▶ _文書の抜粋_:
{{category python}}
!!! spaCy
{{outline}}
----
https://spacy.io/

!!インストール
https://spacy.io/usage#quickstart

*Windows のコンソールで
 pip install spacy

*Windowsのシェルで管理者として実行（右ボタン）
 python -m spacy download en

*Macの場合
 pip3 install spacy
 python3 -m spacy download en_core_web_sm

*Pythonのシェルで
 import spacy

*それか、スクリプトの先頭に書いておく
{{pre
import spacy
nlp = spacy.load('en_core_web_sm')
以下スクリプト
}}

!Anaconda NavigatorのEnvironmentsで追加できないときは、
https://github.com/conda/conda/issues/9423
*PowerShellで、
 conda install -c conda-forge spacy
 conda install -c conda-forge spacy-model-en_core_web_sm
https://anaconda.org/conda-forge/spacy


!!しくみ
https://spacy.io/usage/spacy-101

*言語処理に必要な「データベース」が作ってある。
*その「データベース」に基づいて、言語処理（自然言語解析）を行う。

!処理
*tokenizer: 単語に分けて
*tagger   : 品詞分析して
*parser   : 構文解析して
*ner      : エンティティ付与

!手順
*「データベース（"en_core_web_sm"）」の読み込み
 spacy.load("en_core_web_sm")
*読み込んだものを例えば nlp という名前で保存して、それを使って処理できるようにする。
 nlp = spacy.load("en_core_web_sm")
*処理するデータを変数に入れて
 sample = "Parents drive their children everywhere."
*nlpで処理した結果を変数(sample_doc)に保存する
 sample_doc = nlp(sample)
*あとは、このsample_docにたいして、spaCyの関数を使って「処理」をする。
**表面上は、sample_docを表示させると、普通に文が表示されるだけ。
***その裏で、処理結果の情報も蓄えられている。


!属性 Attributes
*言語情報が各tokenの属性として付与されている。
**属性情報そのものは、プログラミング処理の都合上、数値（hash values）になっている

{{pre
for token in sample_doc:
    print(token.text, token.pos, token.dep)

Parents 92 429
drive 100 8206900633647566924
their 95 440
children 92 416
everywhere 86 400
. 97 445
}}

**人の目にわかるようにするには、属性名の後ろにアンダーバーを付ける
{{pre
for token in sample_doc:
    print(token.text, token.pos_, token.dep_)

▶ _課題 A_: spaCyの解説の「Parents 92 429」から「print(token.text, token.pos_, token.dep_)」までを、「sample_doc」を「doc」に変えて書き直してもらえますか？
▶ _課題 B_: 下に続く記録をすべて、一字一句変えずに書き写してもらえますか？

▶ _記録の抜粋_:
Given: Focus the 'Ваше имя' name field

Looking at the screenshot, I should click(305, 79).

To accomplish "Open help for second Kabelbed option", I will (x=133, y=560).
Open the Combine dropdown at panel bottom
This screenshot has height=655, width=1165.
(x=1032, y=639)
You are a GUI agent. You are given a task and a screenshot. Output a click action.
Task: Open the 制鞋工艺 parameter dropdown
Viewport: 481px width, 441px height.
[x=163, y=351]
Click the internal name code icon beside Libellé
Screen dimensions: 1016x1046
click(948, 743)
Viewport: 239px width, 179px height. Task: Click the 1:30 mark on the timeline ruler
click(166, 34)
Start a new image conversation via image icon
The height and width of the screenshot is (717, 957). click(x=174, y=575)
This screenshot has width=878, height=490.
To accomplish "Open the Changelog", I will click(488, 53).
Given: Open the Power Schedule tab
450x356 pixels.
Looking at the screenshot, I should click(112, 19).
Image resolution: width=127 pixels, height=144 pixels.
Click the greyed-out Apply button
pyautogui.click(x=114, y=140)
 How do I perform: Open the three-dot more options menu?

▶ _解答 A_:
Parents 92 429
drive 100 8206900633647566924
their 95 440
children 92 416
everywhere 86 400
. 97 445
}}

**人の目にわかるようにするには、属性名の後ろにアンダーバーを付ける
{{pre
for token in doc:
    print(token.text, token.pos_, token.dep_)

▶ _解答 B_:
Given: Focus the 'Ваше имя' name field

Looking at the screenshot, I should click(305, 79).

To accomplish "Open help for second Kabelbed option", I will (x=133, y=560).
Open the Combine dropdown at panel bottom
This screenshot has height=655, width=1165.
(x=1032, y=639)
You are a GUI agent. You are given a task and a screenshot. Output a click action.
Task: Open the 制鞋工艺 parameter dropdown
Viewport: 481px width, 441px height.
[x=163, y=351]
Click the internal name code icon beside Libellé
Screen dimensions: 1016x1046
click(948, 743)
Viewport: 239px width, 179px height. Task: Click the 1:30 mark on the timeline ruler
click(166, 34)
Start a new image conversation via image icon
The height and width of the screenshot is (717, 957). click(x=174, y=575)
This screenshot has width=878, height=490.
To accomplish "Open the Changelog", I will click(488, 53).
Given: Open the Power Schedule tab
450x356 pixels.
Looking at the screenshot, I should click(112, 19).
Image resolution: width=127 pixels, height=144 pixels.
Click the greyed-out Apply button
pyautogui.click(x=114, y=140)
 How do I perform: Open the three-dot more options menu?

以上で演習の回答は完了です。